Asi entropy-sequencer

Layer 5: Interaction Interleaving for Maximum Information Gain

install

source · Clone the upstream repo

git clone https://github.com/plurigrid/asi

Claude Code · Install into ~/.claude/skills/

T=$(mktemp -d) && git clone --depth=1 https://github.com/plurigrid/asi "$T" && mkdir -p ~/.claude/skills && cp -r "$T/plugins/asi/skills/entropy-sequencer" ~/.claude/skills/plurigrid-asi-entropy-sequencer-8e972d && rm -rf "$T"

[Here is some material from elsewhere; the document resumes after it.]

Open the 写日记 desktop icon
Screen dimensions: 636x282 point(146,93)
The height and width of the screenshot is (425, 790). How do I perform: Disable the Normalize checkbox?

manifest: plugins/asi/skills/entropy-sequencer/SKILL.md

source content

entropy-sequencer

Layer 5: Interaction Interleaving for Maximum Information Gain

bmorphism Contributions

"universal topos construction for social cognition and democratization of mathematical approach to problem-solving to all" — Plurigrid: the story thus far

Active Inference as Information Maximization: The entropy-sequencer implements the core Active Inference principle from Active Inference in String Diagrams: agents select actions that maximize expected information gain (epistemic value) while minimizing surprise (pragmatic value).

String Diagram Pattern:

Perception ─┬→ Entropy Estimation ──┐
            │                        ↓
Action ←────┴─ Max Information ←─ Sequence Optimizer

This bidirectional loop embodies bmorphism's principle that "all is bidirectional" — perception informs action, action generates new percepts.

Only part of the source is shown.